Entire databases can be downloaded from our FTP site in a variety of formats. Please be aware that some of these files can run to many gigabytes of data.
To facilitate storage and download all databases are GNU Zip (gzip, *.gz) compressed.
About the data
The following types of data dumps are available on the FTP site.
- FASTA sequence databases of Ensembl gene, transcript and protein
model predictions. Since the
FASTA format does not permit sequence annotation,
these database files are mainly intended for use with local sequence
similarity search algorithms. Each directory has a README file with a
detailed description of the header line format and the file naming
- Masked and unmasked genome sequences associated with the assembly (contigs, chromosomes etc.).
- The header line in an FASTA dump files containing DNA sequence consists of the following attributes : coord_system:version:name:start:end:strand This coordinate-system string is used in the Ensembl API to retrieve slices with the SliceAdaptor.
- Coding sequences for Ensembl or ab initio predicted genes.
- cDNA sequences for Ensembl or ab initio predicted genes.
- Protein sequences for Ensembl or ab initio predicted genes.
- Non-coding RNA gene predictions.
- Annotated sequence
- Flat files allow more extensive sequence annotation by means of feature tables and contain thus the genome sequence as annotated by the automated Ensembl genome annotation pipeline. Each nucleotide sequence record in a flat file represents a 1Mb slice of the genome sequence. Flat files are broken into chunks of 1000 sequence records for easier downloading.

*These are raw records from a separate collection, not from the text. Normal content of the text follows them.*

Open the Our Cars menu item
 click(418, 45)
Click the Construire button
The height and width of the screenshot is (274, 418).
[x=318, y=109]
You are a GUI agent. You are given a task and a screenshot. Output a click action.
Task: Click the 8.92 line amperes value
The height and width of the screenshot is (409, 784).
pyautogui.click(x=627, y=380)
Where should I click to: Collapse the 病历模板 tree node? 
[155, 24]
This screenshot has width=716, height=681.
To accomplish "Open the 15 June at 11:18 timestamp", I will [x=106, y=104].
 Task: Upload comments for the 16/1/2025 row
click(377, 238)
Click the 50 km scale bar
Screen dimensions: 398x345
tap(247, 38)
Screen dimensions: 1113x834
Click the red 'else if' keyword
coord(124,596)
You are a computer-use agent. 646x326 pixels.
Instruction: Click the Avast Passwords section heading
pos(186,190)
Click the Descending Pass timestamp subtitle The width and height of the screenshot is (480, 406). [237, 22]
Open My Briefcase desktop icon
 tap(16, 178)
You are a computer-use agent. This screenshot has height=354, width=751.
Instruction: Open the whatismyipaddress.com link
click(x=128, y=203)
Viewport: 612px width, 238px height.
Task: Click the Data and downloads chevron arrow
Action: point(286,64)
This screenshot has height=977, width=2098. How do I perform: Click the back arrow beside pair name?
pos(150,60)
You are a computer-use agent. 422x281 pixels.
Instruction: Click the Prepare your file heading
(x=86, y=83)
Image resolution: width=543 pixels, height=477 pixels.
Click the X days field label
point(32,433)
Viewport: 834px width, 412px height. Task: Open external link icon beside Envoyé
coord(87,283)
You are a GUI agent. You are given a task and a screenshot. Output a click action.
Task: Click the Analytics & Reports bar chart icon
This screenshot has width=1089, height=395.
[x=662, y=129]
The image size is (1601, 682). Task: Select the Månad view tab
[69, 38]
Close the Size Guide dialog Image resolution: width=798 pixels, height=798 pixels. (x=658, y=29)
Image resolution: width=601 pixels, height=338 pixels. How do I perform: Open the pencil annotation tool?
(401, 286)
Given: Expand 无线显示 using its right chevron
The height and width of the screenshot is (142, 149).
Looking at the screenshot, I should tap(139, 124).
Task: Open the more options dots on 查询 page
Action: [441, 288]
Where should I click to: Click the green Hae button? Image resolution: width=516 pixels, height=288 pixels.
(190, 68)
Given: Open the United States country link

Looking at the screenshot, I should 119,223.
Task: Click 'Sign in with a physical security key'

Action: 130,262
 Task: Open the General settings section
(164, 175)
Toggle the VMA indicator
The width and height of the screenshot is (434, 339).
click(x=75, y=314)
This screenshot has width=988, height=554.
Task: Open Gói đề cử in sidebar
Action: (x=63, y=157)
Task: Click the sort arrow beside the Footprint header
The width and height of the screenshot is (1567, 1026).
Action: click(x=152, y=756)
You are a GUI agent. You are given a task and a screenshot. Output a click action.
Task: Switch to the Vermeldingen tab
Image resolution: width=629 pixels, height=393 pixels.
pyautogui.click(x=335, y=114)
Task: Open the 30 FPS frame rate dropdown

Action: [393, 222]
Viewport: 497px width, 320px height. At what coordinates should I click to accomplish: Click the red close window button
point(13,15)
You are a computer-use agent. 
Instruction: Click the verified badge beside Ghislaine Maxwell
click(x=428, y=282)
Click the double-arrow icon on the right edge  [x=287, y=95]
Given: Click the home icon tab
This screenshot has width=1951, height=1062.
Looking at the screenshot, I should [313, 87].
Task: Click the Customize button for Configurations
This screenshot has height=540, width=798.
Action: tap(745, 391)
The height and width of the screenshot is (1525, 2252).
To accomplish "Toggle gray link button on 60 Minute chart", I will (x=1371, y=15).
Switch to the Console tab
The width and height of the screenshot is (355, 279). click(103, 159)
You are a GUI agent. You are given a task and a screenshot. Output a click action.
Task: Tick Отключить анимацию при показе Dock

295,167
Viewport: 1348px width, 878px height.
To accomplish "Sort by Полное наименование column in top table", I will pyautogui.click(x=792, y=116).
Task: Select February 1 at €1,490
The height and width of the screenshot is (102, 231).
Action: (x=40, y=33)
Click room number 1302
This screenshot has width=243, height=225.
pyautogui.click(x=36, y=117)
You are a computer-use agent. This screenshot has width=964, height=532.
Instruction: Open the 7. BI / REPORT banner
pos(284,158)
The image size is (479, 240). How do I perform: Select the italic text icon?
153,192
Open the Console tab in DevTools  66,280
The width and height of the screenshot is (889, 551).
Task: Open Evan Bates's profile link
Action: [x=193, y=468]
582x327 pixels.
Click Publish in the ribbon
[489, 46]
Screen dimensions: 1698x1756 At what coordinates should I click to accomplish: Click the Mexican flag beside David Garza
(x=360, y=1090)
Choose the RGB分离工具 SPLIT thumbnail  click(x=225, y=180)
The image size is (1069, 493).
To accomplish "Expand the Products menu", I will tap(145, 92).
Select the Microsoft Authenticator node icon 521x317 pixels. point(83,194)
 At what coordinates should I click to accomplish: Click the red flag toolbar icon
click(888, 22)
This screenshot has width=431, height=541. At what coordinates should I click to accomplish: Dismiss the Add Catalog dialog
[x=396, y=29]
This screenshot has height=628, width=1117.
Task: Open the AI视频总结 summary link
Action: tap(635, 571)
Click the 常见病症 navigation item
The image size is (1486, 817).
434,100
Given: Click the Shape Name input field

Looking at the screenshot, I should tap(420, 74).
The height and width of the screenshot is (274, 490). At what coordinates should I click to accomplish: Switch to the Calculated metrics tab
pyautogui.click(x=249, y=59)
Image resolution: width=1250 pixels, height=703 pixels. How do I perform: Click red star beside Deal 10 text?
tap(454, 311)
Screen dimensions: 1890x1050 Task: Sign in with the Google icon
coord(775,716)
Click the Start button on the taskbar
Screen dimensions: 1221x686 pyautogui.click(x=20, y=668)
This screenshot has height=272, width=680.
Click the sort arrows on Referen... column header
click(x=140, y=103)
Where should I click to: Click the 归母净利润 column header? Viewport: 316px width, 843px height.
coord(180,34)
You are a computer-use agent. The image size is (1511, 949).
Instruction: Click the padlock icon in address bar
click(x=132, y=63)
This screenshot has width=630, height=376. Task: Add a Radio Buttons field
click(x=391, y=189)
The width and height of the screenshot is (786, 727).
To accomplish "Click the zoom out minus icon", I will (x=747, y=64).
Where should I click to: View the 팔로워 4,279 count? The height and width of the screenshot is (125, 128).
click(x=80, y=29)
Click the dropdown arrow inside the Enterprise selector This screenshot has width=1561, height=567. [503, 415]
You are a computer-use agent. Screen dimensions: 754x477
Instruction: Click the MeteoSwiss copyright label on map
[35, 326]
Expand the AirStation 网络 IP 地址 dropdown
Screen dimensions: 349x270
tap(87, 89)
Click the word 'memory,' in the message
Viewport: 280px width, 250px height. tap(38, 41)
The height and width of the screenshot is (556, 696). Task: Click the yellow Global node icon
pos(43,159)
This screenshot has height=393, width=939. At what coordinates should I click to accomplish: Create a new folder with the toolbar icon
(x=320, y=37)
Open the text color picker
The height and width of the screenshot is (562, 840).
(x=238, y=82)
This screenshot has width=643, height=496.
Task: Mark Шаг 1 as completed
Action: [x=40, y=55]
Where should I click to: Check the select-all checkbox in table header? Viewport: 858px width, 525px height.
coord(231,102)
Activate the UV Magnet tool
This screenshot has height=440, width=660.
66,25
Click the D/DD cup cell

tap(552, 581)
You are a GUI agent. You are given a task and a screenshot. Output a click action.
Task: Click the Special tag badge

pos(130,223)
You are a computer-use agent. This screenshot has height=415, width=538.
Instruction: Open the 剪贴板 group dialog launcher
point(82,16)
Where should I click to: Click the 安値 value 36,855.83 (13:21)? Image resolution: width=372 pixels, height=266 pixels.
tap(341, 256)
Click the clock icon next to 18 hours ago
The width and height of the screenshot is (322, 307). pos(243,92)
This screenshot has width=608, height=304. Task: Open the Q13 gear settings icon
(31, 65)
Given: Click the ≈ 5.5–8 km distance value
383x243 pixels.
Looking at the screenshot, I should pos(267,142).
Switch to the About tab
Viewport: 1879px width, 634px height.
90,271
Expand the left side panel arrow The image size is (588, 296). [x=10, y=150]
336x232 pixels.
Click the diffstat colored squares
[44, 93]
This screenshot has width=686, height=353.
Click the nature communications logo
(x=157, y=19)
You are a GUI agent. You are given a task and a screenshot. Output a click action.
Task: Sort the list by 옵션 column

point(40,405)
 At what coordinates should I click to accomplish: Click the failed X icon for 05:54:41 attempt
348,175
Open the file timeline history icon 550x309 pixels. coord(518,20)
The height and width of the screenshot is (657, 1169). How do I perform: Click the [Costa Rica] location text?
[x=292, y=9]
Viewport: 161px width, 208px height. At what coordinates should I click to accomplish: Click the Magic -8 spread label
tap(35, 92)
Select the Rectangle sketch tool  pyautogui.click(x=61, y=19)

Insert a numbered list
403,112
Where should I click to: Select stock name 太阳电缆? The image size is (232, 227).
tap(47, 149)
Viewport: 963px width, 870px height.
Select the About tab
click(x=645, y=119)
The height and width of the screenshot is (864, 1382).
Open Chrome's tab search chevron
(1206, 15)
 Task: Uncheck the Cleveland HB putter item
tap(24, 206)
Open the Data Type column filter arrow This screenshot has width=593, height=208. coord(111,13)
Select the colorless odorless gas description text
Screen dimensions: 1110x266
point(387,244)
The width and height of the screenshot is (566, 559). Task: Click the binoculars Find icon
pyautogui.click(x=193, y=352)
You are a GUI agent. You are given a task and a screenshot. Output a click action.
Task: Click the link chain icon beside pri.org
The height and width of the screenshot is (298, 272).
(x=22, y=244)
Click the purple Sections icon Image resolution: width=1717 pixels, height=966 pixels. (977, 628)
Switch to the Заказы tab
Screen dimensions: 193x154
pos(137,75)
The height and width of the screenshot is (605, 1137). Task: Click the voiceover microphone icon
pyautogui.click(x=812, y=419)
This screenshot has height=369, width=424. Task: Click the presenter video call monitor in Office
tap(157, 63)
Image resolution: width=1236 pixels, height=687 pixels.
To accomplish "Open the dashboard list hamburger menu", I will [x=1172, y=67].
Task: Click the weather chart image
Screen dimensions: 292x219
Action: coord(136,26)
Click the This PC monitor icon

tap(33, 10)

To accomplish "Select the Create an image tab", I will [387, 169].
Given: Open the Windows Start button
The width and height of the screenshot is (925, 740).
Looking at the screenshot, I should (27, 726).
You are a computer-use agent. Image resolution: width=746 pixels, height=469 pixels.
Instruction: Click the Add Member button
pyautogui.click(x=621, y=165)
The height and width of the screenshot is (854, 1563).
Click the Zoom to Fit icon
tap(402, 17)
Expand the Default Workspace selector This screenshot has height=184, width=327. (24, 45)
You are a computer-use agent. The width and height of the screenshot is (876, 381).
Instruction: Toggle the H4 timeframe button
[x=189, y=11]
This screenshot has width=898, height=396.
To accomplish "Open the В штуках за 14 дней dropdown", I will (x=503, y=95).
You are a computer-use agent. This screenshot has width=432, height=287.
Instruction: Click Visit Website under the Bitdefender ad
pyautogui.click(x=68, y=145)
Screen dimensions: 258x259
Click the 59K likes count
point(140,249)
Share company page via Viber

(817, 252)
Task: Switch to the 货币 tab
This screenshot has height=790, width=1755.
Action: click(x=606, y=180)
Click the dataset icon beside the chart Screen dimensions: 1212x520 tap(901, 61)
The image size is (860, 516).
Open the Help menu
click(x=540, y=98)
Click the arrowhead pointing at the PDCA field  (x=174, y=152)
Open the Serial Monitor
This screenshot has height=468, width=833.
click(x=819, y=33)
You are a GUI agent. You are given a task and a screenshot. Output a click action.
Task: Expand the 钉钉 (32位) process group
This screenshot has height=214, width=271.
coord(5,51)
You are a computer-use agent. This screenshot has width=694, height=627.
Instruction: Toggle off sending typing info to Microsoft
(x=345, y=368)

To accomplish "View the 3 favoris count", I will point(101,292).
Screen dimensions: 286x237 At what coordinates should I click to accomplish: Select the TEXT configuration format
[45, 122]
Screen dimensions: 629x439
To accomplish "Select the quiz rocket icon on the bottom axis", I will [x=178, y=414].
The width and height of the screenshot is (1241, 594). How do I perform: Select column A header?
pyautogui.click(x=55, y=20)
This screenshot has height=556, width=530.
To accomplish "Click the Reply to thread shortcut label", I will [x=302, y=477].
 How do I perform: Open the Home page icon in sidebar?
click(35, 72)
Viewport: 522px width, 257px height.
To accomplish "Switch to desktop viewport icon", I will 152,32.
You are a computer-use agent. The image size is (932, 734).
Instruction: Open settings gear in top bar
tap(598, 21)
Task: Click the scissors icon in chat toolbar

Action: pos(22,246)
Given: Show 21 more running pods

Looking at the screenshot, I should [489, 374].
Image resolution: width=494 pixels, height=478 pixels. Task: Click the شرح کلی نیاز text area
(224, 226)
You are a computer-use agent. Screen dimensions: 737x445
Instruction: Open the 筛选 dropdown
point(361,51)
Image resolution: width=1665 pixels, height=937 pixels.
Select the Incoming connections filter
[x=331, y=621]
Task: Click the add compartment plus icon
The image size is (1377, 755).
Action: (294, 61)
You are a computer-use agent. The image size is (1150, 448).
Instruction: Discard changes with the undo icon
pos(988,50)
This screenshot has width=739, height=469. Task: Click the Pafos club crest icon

- All Ensembl MySQL databases are available in text format as are the SQL table definition files. These can be imported into any SQL database for a local installation of a mirror site. Generally, the FTP directory tree contains one directory per database. For more information about these databases and their Application Programming Interfaces (or APIs) see the API section.
- Gene sets for each species. These files include annotations of both coding and non-coding genes. This file format is described here.
- GFF3 provides access to all annotated transcripts which make up an Ensembl gene set. This file format is described here.